■ TASK INPUTS:
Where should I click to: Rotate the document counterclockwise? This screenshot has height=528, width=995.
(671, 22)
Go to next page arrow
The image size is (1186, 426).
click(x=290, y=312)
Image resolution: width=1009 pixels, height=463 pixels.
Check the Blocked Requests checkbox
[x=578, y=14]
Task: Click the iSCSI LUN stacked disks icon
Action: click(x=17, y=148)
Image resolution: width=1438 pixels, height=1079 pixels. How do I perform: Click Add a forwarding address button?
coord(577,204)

...

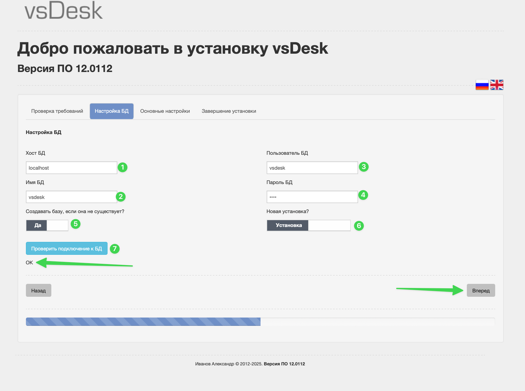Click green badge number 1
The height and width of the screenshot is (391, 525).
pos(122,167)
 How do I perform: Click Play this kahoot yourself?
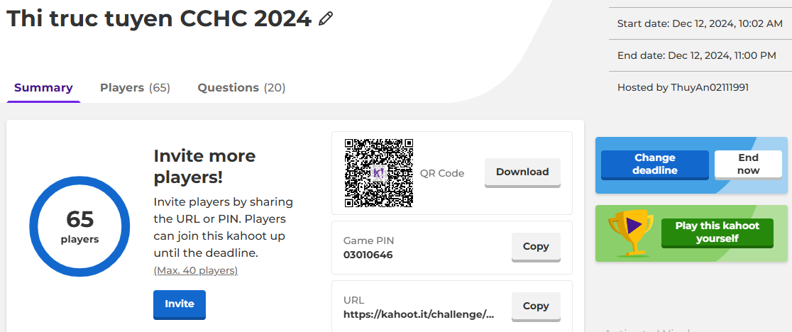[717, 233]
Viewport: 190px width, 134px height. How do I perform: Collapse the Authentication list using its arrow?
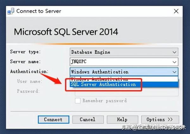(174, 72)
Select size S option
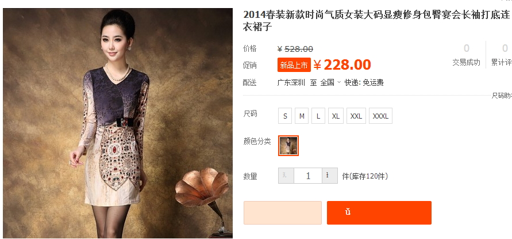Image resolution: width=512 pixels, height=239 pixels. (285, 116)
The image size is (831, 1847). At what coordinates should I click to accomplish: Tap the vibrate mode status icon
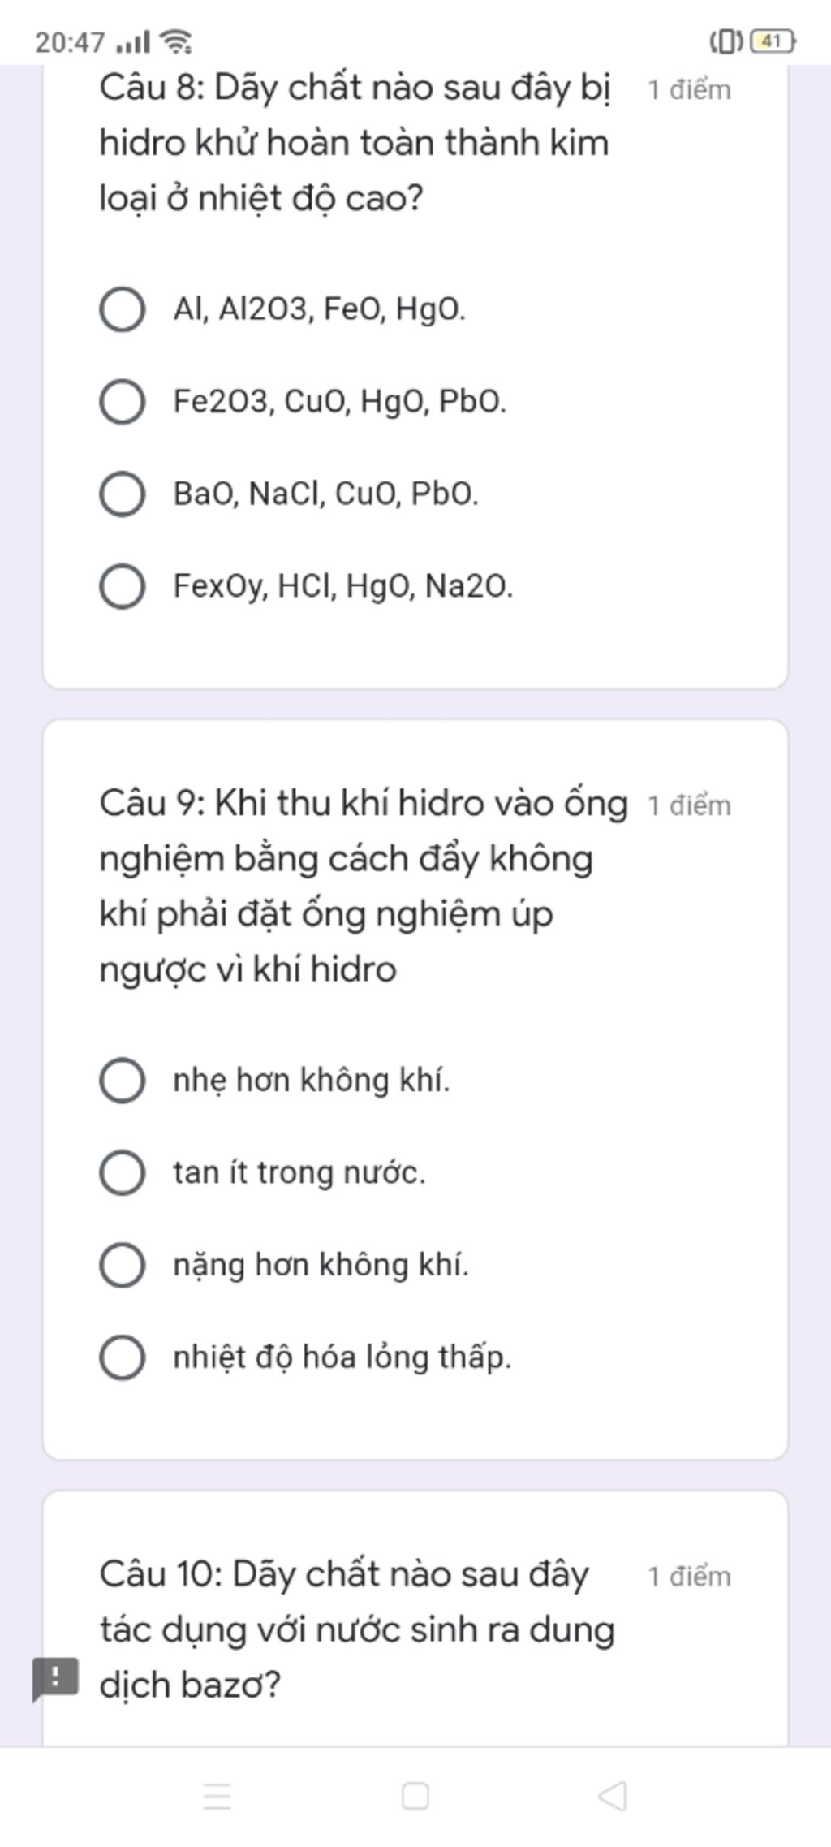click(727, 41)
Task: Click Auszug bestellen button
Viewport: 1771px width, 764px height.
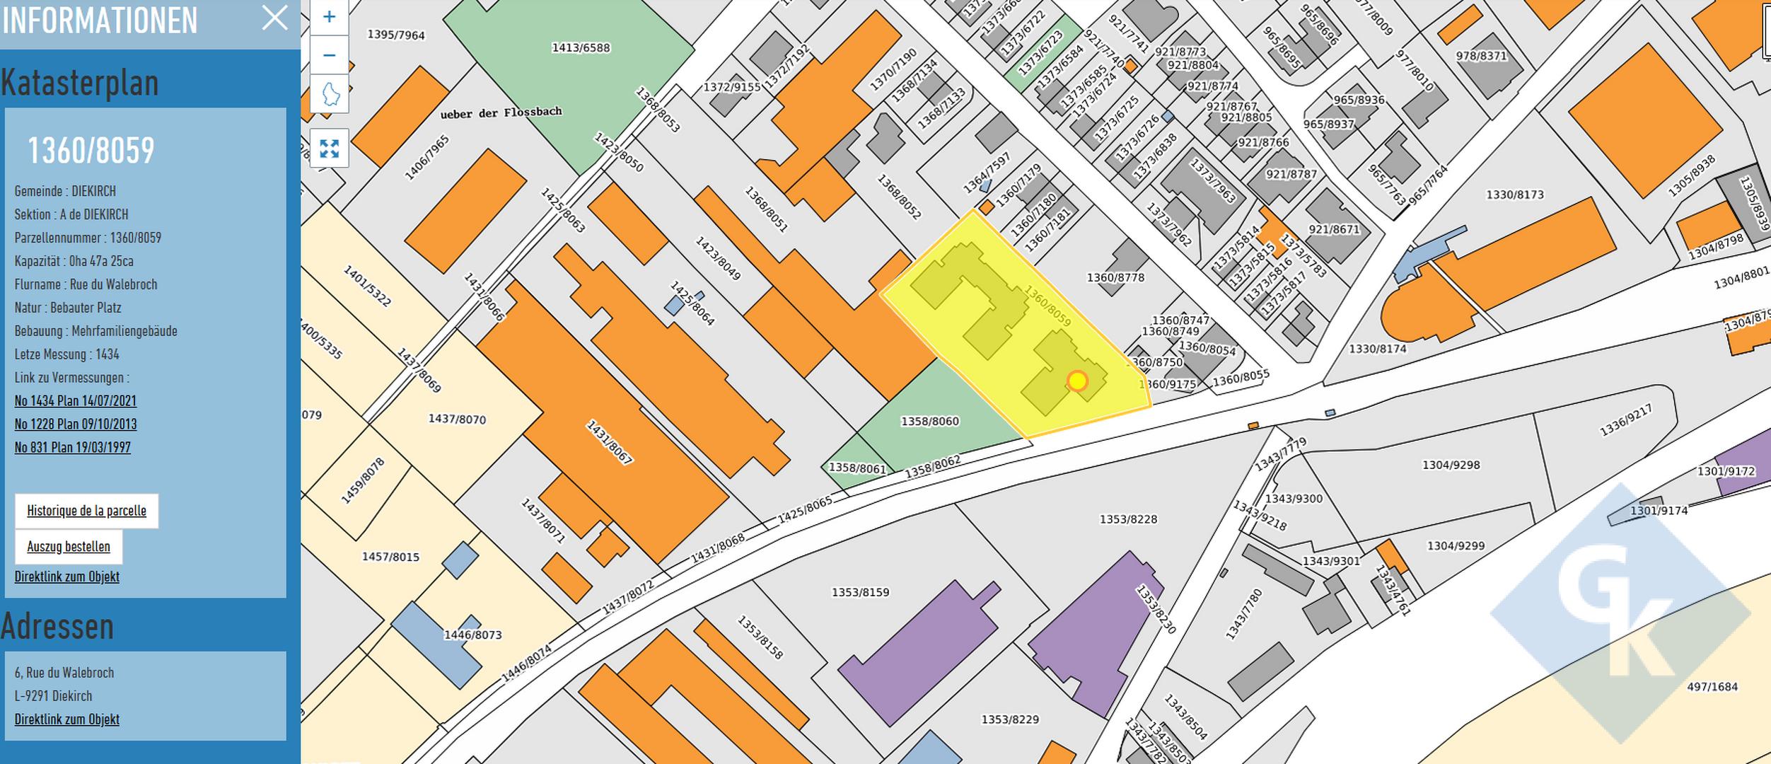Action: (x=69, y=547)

---

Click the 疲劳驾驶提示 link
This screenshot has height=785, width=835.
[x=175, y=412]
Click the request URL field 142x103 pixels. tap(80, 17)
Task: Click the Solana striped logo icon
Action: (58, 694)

■ WHAT TO PRODUCE: Can you rewrite the records starting at the line containing "Where should I" and ending at the line containing "Action: click(x=17, y=148)", swapping "counterclockwise" for "clockwise" and keeping everything else unchanged?

■ OUTPUT FOR THIS EXERCISE:
Where should I click to: Rotate the document clockwise? This screenshot has height=528, width=995.
(671, 22)
Go to next page arrow
The image size is (1186, 426).
click(x=290, y=312)
Image resolution: width=1009 pixels, height=463 pixels.
Check the Blocked Requests checkbox
[x=578, y=14]
Task: Click the iSCSI LUN stacked disks icon
Action: click(x=17, y=148)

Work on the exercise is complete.